C. GARRIDO
La madrugada del pasado viernes 18 de diciembre fue la más fría de lo que va de invierno. Esa noche nevó en el entorno de Murcia y las temperaturas fueron negativas en la ciudad, pero ni con esas condiciones de frío extremo se llegaron a ocupar las 200 camas que el albergue de Jesús Abandonado tiene disponibles para acoger a los indigentes.
Lo explica Daniel López, responsable del centro de acogida, que confirma que "durante todo el invierno han sobrado entre 15 y 20 camas por noche, incluso en las madrugadas de temperaturas muy bajas". López cree que esto se debe a que muchos de los sin techo que transitan por la ciudad prefieren dormir en casas de amigos o en otros albergues. "Sí que tenemos 52 indigentes residentes que viven de forma habitual todo el año. El resto de camas son las que usamos para los que vienen y van". Al albergue acuden también a diario muchos sin techo a asearse. "Tenemos un cupo de 60 duchas. Se les da ropa, jabón y toalla". Lo cuenta Asensio Bastida, recepcionista del centro de acogida, que asegura que para él los visitantes "son como mis clientes, quizá la cara más amable que conocen de la ciudad", y que explica que muchas familias búlgaras y rumanas que residen como okupas en las casas abandonadas del entorno se acercan a diario para hacer uso de las instalaciones.

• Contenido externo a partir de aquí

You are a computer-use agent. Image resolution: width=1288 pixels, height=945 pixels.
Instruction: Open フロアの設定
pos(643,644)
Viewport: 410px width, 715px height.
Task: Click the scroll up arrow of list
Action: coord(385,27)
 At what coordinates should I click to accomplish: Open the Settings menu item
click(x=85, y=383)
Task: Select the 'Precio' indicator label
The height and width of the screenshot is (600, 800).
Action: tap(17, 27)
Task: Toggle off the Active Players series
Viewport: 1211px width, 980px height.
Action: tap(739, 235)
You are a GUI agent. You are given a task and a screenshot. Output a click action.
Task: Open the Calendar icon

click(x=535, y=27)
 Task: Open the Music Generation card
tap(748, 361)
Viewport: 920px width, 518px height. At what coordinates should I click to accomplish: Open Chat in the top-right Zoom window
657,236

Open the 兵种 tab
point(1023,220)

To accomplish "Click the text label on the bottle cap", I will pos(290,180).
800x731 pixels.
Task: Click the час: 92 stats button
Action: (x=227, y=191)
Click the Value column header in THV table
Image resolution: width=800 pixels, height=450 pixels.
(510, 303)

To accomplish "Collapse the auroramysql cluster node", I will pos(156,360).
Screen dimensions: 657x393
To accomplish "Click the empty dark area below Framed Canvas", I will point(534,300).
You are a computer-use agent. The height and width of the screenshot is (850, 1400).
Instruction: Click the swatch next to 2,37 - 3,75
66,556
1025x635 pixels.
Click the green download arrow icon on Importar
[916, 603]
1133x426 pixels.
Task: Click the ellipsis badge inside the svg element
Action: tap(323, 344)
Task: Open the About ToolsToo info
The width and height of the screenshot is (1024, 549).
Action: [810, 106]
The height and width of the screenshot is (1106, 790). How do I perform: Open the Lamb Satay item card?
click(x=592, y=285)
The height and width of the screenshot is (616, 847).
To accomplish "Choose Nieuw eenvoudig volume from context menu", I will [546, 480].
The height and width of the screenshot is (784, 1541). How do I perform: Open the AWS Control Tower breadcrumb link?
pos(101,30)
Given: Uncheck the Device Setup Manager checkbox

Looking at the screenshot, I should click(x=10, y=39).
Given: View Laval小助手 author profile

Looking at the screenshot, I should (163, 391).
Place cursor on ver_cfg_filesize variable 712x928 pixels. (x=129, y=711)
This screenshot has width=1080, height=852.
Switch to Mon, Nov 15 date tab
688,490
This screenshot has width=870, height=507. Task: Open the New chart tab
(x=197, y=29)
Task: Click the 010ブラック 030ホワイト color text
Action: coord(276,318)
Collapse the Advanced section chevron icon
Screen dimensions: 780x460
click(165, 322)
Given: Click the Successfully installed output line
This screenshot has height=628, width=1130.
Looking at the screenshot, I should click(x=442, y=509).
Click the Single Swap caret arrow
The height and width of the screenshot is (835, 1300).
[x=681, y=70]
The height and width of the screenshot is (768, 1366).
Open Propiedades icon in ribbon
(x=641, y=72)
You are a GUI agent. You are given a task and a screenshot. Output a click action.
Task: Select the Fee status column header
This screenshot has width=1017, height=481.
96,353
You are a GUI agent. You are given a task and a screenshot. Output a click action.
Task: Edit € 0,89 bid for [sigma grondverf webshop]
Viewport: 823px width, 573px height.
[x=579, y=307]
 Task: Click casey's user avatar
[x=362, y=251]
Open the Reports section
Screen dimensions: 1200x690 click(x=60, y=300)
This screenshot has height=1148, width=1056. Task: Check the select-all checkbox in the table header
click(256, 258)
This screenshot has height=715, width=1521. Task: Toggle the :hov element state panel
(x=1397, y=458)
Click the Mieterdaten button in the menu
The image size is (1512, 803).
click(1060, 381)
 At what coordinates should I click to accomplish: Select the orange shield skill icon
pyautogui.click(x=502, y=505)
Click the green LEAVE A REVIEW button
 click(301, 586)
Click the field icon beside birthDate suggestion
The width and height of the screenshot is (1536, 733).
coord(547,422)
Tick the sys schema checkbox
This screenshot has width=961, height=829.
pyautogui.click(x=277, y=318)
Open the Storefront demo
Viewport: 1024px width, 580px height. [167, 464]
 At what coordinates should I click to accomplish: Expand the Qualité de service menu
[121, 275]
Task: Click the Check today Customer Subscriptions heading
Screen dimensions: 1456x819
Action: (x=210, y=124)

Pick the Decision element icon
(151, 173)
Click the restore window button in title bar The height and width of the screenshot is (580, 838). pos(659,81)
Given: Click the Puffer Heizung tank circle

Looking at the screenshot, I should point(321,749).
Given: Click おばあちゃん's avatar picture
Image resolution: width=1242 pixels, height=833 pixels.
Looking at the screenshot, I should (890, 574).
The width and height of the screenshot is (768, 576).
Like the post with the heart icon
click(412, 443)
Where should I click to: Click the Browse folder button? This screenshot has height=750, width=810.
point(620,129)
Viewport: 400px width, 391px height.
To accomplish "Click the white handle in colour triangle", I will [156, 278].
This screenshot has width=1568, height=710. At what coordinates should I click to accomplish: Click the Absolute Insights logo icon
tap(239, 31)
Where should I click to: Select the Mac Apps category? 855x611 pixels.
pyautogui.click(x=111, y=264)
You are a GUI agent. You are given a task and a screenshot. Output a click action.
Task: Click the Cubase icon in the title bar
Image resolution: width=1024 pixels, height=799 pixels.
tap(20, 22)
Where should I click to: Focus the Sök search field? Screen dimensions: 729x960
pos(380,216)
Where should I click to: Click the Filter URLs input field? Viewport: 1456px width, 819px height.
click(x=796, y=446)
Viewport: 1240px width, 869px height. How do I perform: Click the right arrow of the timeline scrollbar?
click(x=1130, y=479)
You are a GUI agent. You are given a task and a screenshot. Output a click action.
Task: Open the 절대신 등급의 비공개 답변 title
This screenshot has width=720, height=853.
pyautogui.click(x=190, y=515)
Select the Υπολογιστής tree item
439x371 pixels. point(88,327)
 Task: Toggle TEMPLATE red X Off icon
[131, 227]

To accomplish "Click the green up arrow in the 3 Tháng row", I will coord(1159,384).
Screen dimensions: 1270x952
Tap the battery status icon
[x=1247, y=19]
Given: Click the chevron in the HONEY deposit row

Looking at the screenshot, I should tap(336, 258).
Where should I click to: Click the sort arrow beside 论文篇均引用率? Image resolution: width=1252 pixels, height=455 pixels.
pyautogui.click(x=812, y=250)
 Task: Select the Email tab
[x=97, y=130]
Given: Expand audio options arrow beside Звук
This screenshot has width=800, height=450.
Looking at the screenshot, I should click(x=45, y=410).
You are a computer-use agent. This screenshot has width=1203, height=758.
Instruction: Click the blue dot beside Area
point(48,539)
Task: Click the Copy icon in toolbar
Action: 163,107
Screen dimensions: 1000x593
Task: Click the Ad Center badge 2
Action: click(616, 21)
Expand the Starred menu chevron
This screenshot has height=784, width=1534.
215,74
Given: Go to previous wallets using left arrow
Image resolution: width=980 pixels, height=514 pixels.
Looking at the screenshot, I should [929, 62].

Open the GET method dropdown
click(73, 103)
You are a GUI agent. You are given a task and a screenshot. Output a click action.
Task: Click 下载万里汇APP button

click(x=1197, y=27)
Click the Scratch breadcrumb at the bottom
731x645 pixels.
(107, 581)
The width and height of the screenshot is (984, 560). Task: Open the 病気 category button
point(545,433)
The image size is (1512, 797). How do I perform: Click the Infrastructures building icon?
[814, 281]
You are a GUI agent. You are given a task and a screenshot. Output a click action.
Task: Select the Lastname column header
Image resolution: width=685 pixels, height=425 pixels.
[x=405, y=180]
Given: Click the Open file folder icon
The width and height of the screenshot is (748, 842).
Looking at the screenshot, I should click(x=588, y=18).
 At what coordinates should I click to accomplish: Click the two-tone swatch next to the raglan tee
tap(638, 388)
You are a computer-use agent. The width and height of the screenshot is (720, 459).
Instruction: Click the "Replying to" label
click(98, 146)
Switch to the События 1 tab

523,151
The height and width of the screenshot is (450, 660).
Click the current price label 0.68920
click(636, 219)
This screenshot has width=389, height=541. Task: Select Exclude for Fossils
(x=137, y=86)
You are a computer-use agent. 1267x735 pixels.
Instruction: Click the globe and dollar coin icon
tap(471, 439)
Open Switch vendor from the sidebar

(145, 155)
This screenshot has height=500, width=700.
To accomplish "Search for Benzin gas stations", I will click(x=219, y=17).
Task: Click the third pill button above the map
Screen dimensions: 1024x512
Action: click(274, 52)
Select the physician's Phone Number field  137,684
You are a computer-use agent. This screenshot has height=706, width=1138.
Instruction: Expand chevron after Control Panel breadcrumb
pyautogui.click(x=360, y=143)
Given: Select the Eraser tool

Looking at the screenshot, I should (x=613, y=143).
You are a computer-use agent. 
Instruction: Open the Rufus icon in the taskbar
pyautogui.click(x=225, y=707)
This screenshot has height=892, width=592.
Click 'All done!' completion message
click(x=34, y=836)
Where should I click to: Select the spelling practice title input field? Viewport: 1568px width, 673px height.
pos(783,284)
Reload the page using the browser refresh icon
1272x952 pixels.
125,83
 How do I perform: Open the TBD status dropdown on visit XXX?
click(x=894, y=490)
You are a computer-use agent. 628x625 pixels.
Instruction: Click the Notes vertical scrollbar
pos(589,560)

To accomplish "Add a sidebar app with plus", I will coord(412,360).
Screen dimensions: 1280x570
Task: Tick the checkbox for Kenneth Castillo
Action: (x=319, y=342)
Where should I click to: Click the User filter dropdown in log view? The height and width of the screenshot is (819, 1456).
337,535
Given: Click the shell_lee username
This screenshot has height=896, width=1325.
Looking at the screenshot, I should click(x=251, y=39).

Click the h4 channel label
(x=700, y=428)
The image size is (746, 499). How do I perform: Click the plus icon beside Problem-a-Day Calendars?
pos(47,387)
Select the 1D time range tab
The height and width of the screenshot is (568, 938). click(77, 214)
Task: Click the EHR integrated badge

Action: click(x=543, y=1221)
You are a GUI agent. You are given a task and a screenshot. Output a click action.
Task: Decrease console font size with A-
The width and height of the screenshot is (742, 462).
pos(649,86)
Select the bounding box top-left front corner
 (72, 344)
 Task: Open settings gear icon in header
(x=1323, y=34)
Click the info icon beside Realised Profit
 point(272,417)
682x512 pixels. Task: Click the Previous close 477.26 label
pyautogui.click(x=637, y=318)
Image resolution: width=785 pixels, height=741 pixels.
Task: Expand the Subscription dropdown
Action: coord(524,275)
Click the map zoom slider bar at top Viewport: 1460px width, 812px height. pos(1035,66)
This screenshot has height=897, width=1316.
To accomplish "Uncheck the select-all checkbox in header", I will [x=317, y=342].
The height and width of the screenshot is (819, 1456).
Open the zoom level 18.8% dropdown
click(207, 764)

Por su parte, José Morales, responsable del Servicio de Emergencia Móvil (SEMAS) del Ayuntamiento, asegura que "no hay ningún sin techo que haya fallecido en la calles de Murcia por el frío este invierno". Según Morales, sí que se conoce el caso de un indigente politoxicómano que ingresó en un hospital de la ciudad, "aquejado por diversos problemas médicos", y que falleció en el centro tres días después. El SEMAS realiza semanalmente patrullas de apoyo a los sin techo en las que se les reparten mantas y líquidos calientes, y se les ofrece la posibilidad de acercarles al albergue.